I had my first visual proof of Allen Fowler's gardening prowess a couple of years ago, when he sent me a good-natured e-mail to tell me I was wrong. At issue was my claim that the length of the growing season in the northern United States makes it difficult to produce a significant crop of sweet potatoes before frost arrives in October. Allen, a 70-something retiree with a digital camera, spread his massive sweet potato harvest out on a long table and e-mailed me a photo.
Yes, I was humbled. And impressed. Not only were the sweet potatoes numerous, but some of them were as big as your foot. Later, he also sent me a photo of his even more majestic tomato harvest.
Last week I drove up to southern Leavenworth County to meet Allen and his wife, Rosie, and to see the garden that produces such bounty. I was not disappointed.
Although the vegetable garden was the purpose of my trip, I wouldn't do the Fowlers justice if I didn't mention their orchard, which produces cherries, pears, peaches, apples and pecans, or the gorgeous flower beds that Rosie tends. Any self-respecting vegetable would be pleased to grow in this setting.
Although the vegetable garden is now Allen's project, Rosie has earned her stripes. She and her sister-in-law, the late Rosetta Lee, were among the first vendors at the Lawrence Farmers Market. Allen and Rosie tell of setting out 500 tomato plants in the 1950s and selling the fruit for 10 cents a pound, delivered, to restaurants and other large customers who would take 10 pounds at a time.
Then, vegetable gardening wasn't quite as mainstream as it has now become, Allen said.
"Back in those days people really looked down on you for growing stuff like that, like you were real poor trash. Now people really go for it," he said.
Allen's 3,000-square-foot garden, which is surrounded by a 5-foot fence that is hot-wired to keep out deer and rabbits, is a show-stopper. Bird houses sit atop the fence posts and larkspur, iris, cannas, tulips, honeysuckle and cleome add color and attract beneficial insects. The vegetable garden also is home to peonies that he and Rosa have had for the more than 50 years of their marriage. Those peonies moved with them in 1983, when the Fowlers pulled up stakes in North Lawrence and headed to the country.

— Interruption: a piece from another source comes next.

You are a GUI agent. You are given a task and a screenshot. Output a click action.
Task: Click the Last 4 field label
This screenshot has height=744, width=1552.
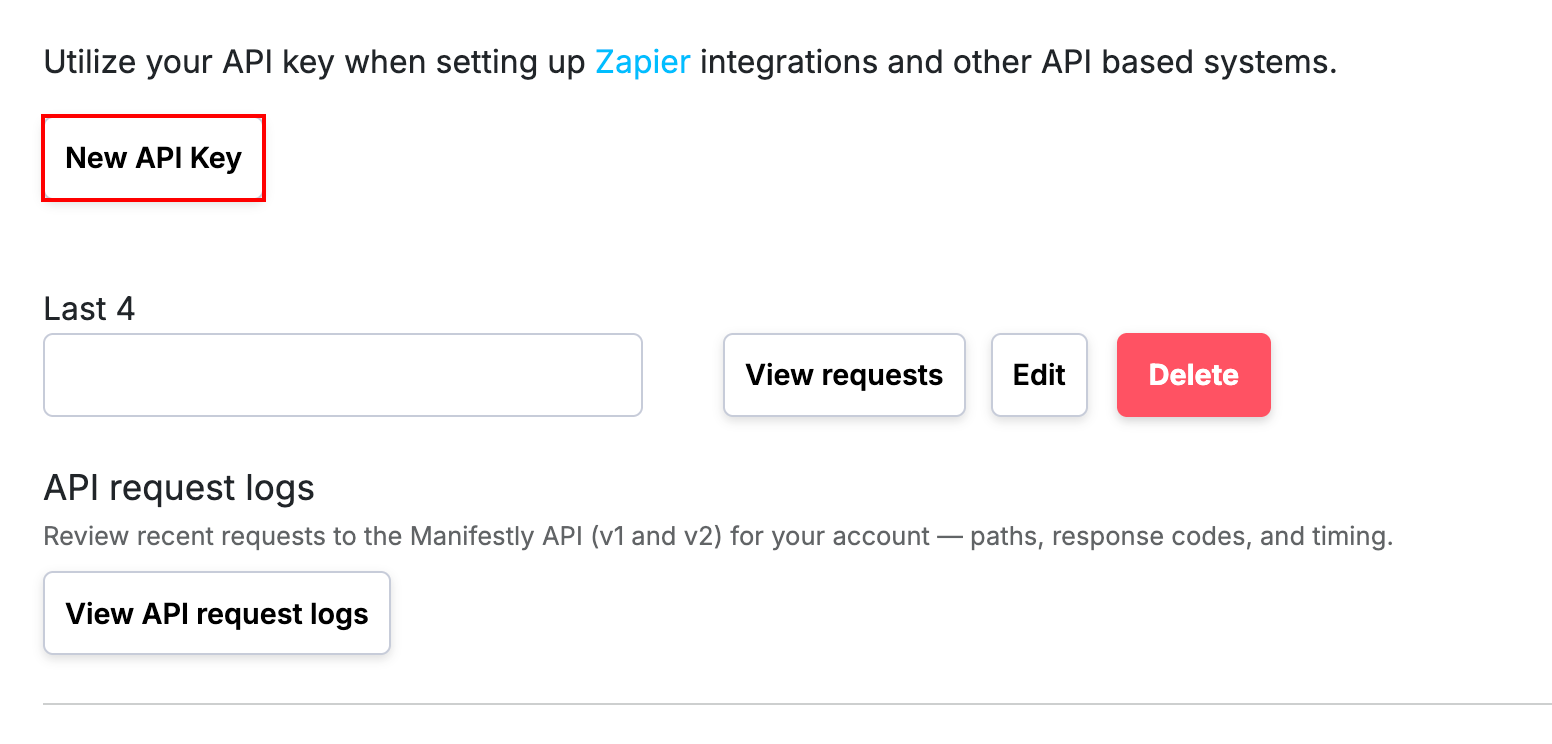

Raspberries, strawberries, asparagus, horseradish, lettuce, onions, radishes, peppers, carrots, snow peas, cabbage, red and white potatoes, sweet corn, zucchini, cucumbers, green beans and, of course, sweet potatoes are planted in Allen's garden.
Our tour paused at the sweet potatoes so Allen could rub it in a little. The plants still may be compact this early in the season, but Allen assured me that will change once they start to vine.
"Those things will run from here to clear past those carrots," he said, pointing to a row about 15 feet away.
But when Allen turned to his tomato cages, it was clear that everything else was just a backdrop for what he likes growing best.
"That's my pride. That's my real garden," he said of his tomatoes.
From two dozen plants (Better Boy, Celebrity and Early Girl), Rosie will can 200 quarts of tomato juice in a good year. That's 2-0-0. And most years bring good tomato crops in Allen's garden.
Allen has a wire stretched through the tops of each cage and on down the row, so that he can gently shake all the plants at once, simply by jostling the wire from one end of the row. This improves pollination, he said.
"I also let my suckers grow. I used to take them off, but I've found that the suckers provide shade for the tomatoes," he said.
Before Allen sets the tomato plants in the ground, he tills triple-12 fertilizer (a nitrogen-phosphorus-potassium ratio of 12-12-12) into the soil.
And then there's the dirt itself, which Allen has amended with plenty of leaves and other vegetation over the years, to produce soft but robust soil that spills through his fingers. He saved a rock-hard clod from the first tilling, now more than 20 years ago, to show what is possible.
Now I can't wait for the next batch of pictures.